### Brief
Find the lines below that contain the word "agent" and count them. Only the number should be given.

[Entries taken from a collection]
═══

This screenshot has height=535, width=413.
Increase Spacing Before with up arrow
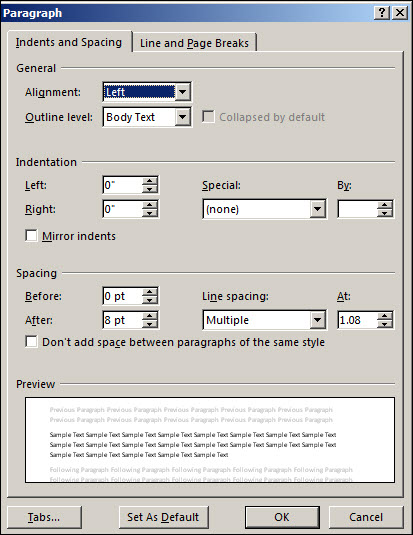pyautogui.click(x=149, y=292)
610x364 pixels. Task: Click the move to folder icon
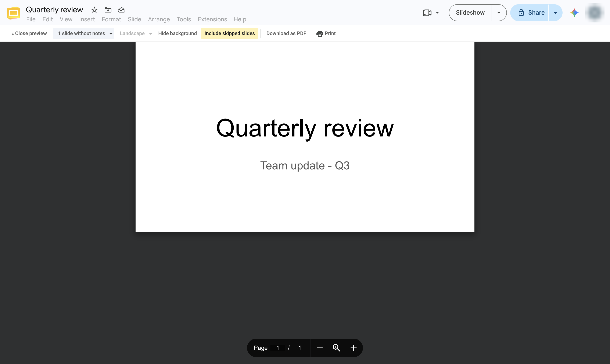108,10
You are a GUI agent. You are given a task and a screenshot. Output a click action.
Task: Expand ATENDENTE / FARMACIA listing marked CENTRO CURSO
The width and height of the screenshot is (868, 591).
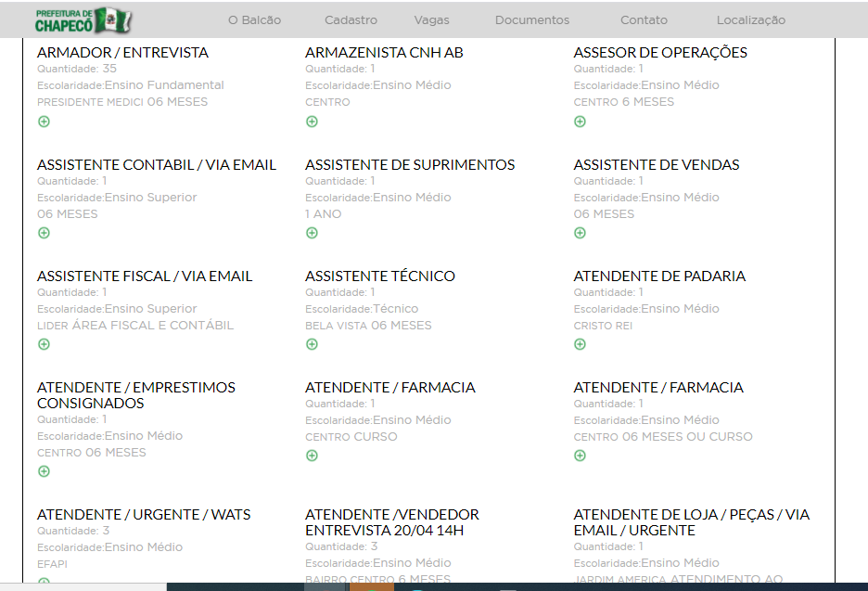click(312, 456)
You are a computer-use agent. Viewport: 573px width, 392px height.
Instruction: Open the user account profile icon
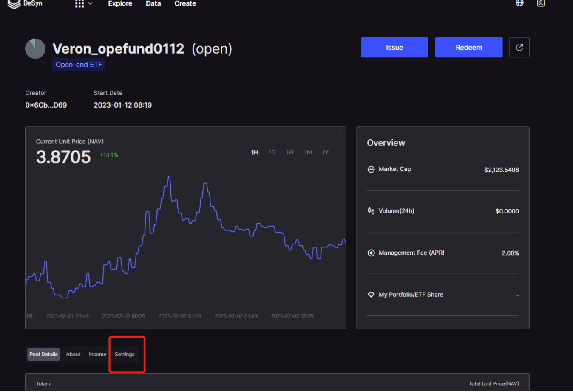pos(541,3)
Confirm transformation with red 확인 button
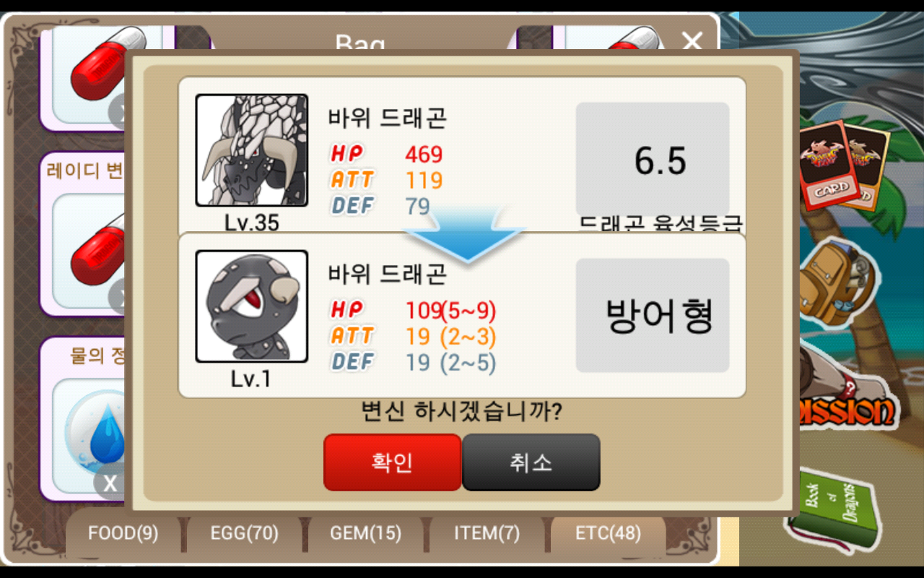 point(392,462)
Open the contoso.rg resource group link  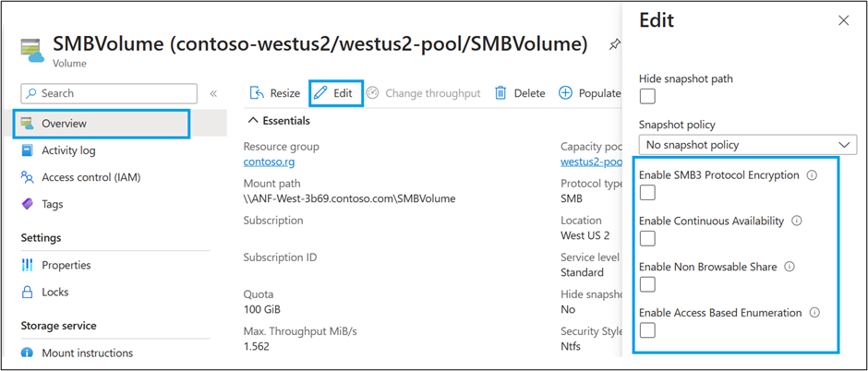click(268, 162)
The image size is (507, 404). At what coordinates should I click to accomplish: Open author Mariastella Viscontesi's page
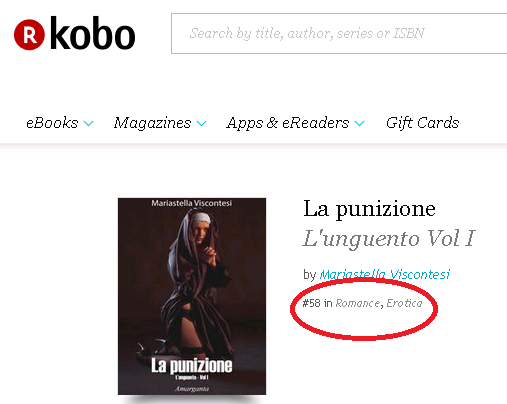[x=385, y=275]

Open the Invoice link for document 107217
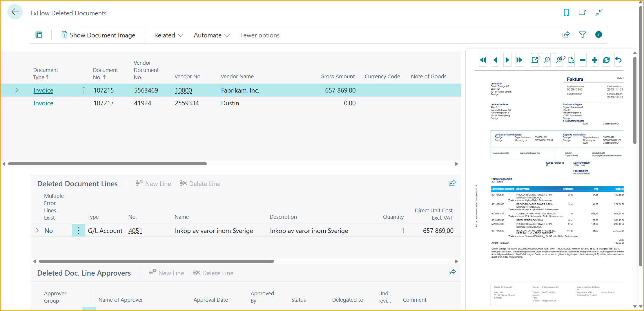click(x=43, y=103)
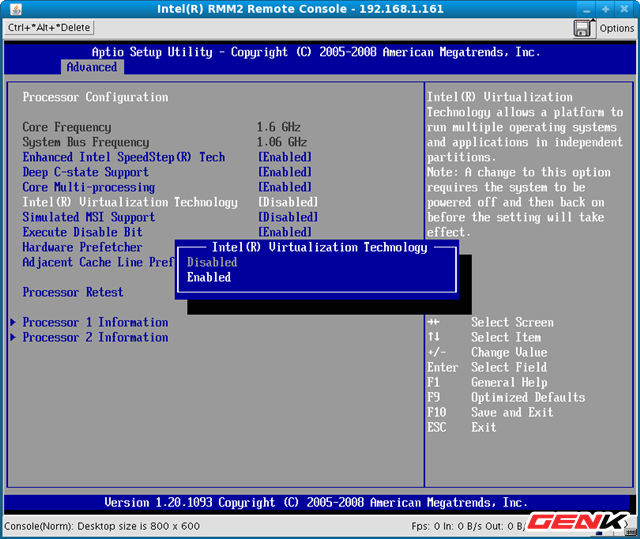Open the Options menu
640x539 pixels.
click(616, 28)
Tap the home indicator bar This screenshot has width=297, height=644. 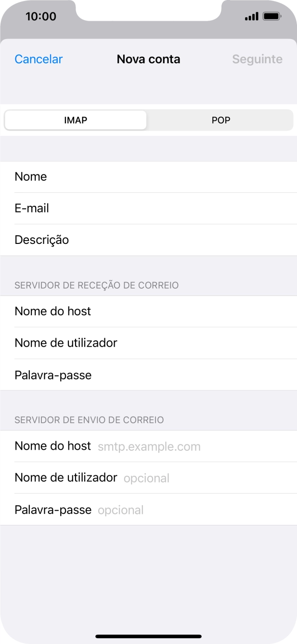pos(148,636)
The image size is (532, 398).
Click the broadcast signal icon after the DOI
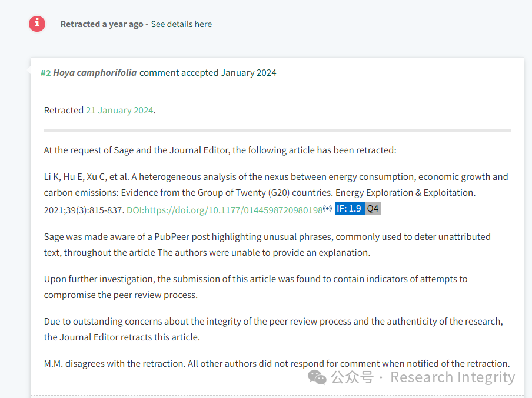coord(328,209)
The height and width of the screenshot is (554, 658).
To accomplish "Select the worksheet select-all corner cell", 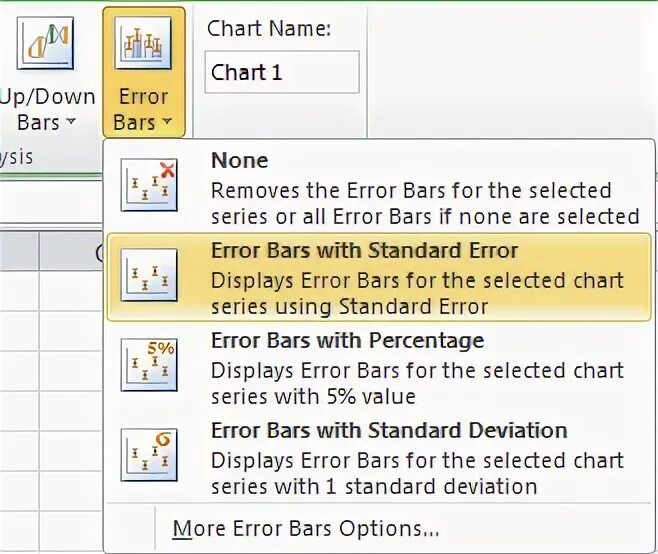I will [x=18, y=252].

═══

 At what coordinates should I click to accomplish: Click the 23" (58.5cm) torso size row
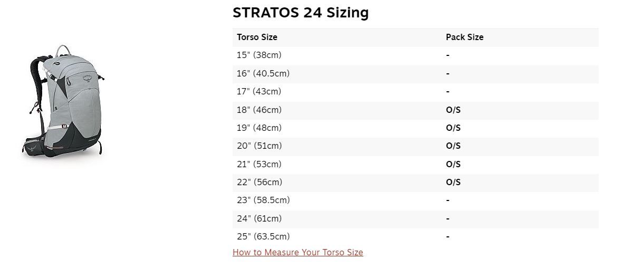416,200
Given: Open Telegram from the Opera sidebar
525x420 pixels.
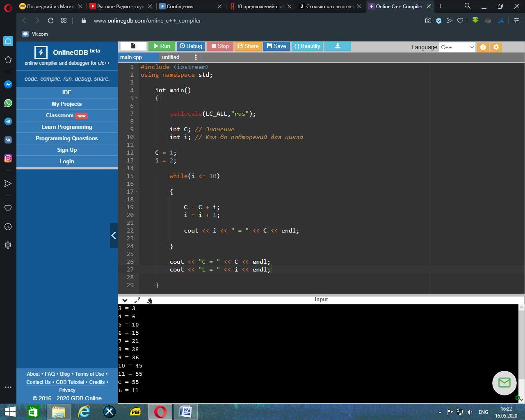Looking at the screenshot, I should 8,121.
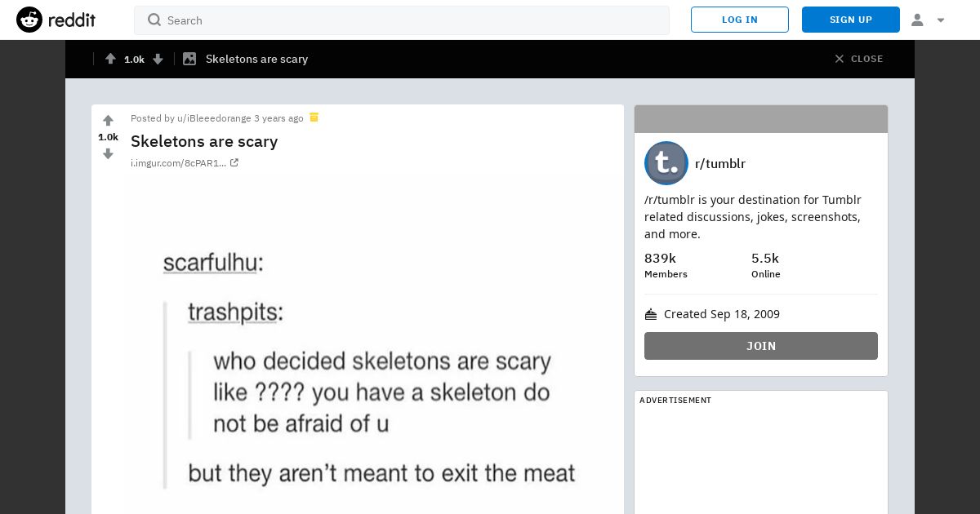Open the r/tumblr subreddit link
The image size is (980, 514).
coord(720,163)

═══

### Task result
2